* REQUIREMENT 1
In the passage on Akshaya Tritiya, which month of the Hindu calendar is the festival observed in?
* REQUIREMENT 2
The passage on Akshaya Tritiya says the Sanskrit word akshaya means "never decreasing" in a certain sense. List every quality named in that sense.
* REQUIREMENT 3
Carry the passage on Akshaya Tritiya forward from its final sentence.

* SELECTED EXTRACT
Akshaya Tritiya, also known as Akti or Akha Teej, is an annual Hindu and Jain spring festival. It falls on the third tithi (lunar day) of the bright half (Shukla Paksha) of the month of Vaisakha. It is regionally observed as an auspicious day by Hindus and Jains in India, it signifies the "third day of unending prosperity".

Meaning 
In Sanskrit, the word akshaya (अक्षय) means "never decreasing" in the sense of "prosperity, hope, joy, success", while tritiya means "third phase of the moon". It is named after the third lunar day of the spring month of Vaisakha in the Hindu calendar, when it is observed.

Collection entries
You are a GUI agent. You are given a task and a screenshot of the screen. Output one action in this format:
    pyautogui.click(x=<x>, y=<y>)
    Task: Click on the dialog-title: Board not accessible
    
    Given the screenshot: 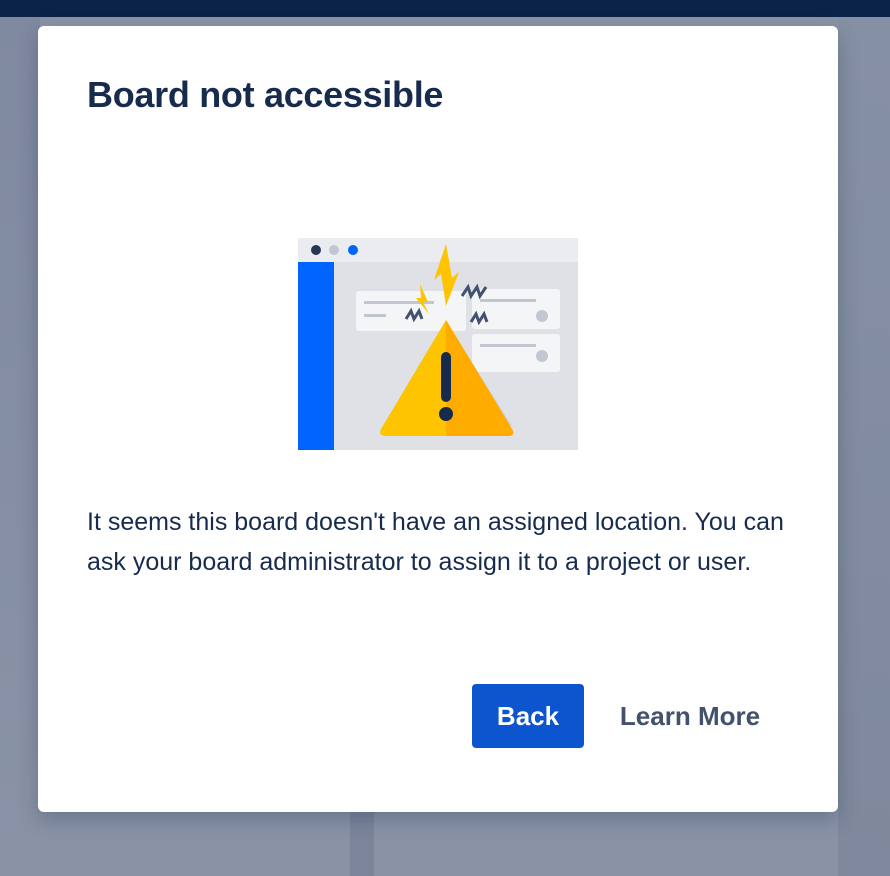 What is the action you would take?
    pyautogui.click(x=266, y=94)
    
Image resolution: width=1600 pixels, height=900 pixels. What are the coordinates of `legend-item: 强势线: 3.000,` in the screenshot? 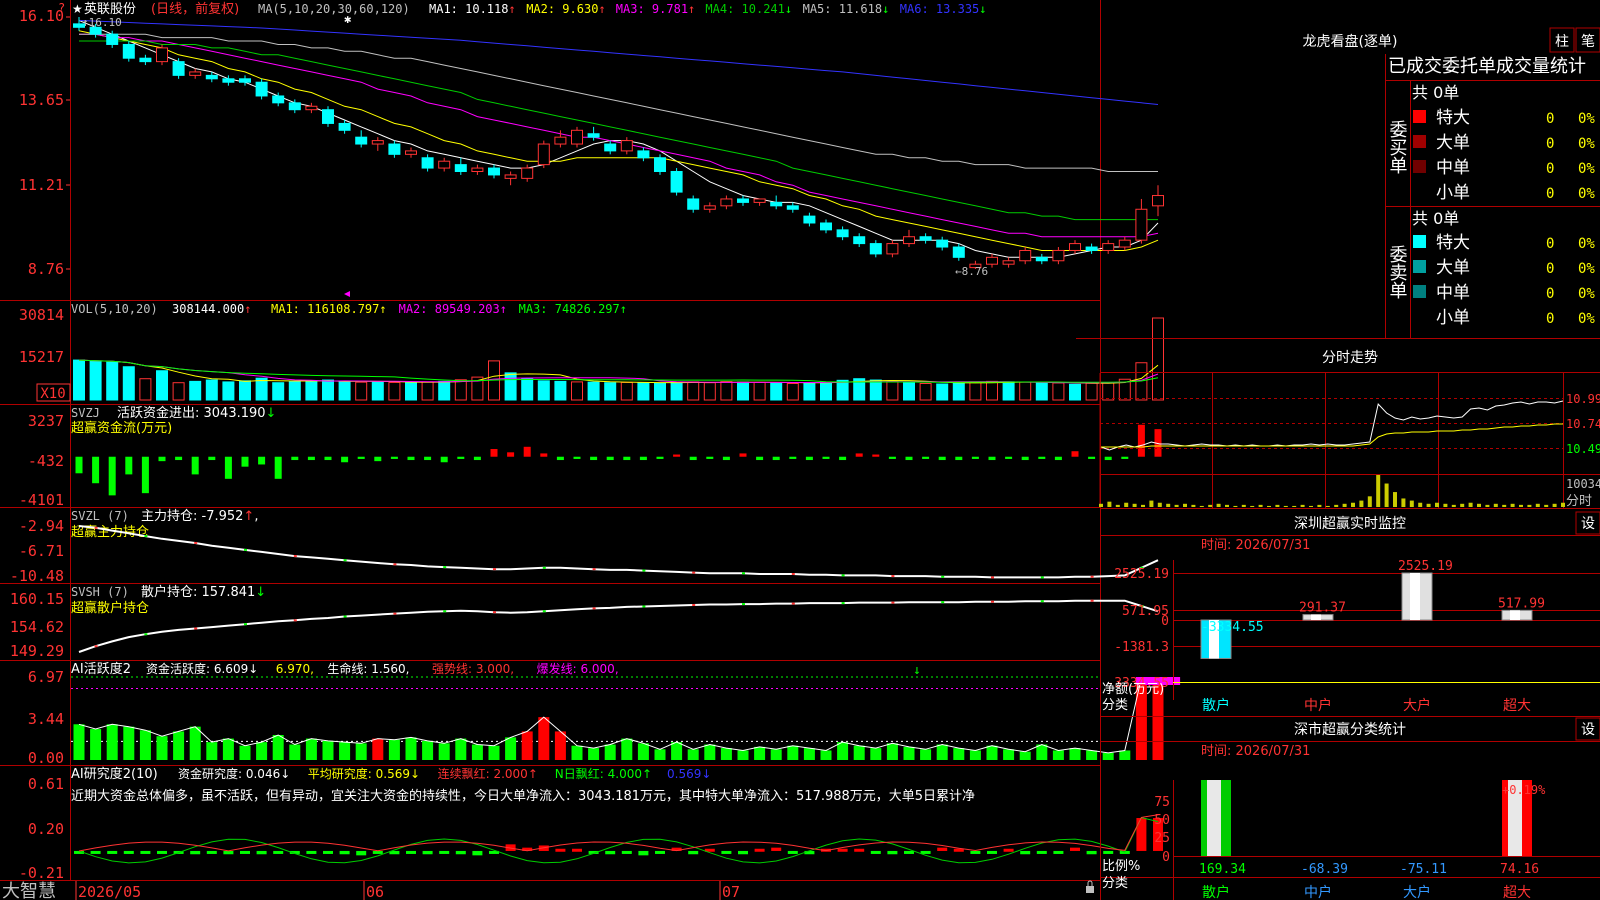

* WRITTEN REPLY 1
Vaisakha

* WRITTEN REPLY 2
prosperity, hope, joy, success

* WRITTEN REPLY 3
Hindu tradition

Akshaya Tritiya is considered auspicious by Hindus and Jains in many regions of India for new ventures, marriages, expensive investments such as gold or other property, and any new beginnings. It is also a day of remembrance for the loved ones who have died. The day is regionally significant for women, married or unmarried, who pray for the well being of the men in their lives or the one they may in future get engaged to. After prayers, they distribute germinating gram (sprouts), fresh fruits and Indian sweets. If Akshaya Tritiya falls on a Monday (Rohini), the festival is believed to be even more auspicious. Fasting, charity and helping others on this day is another festive practice. In Shlok 23-24 of Shrimad Bhagwat Geeta Adhyay 16, the knowledge-giver of Gita, while giving directions clearly says that the seekers who do any spiritual practice other than the activities of worship described in the scriptures, they neither get happiness, nor do they get siddhi, and neither do they attain salvation, that is, it is a vain worship. Seeker should give up all those activities which are not mentioned in Gita and Vedas i.e. God-given scriptures.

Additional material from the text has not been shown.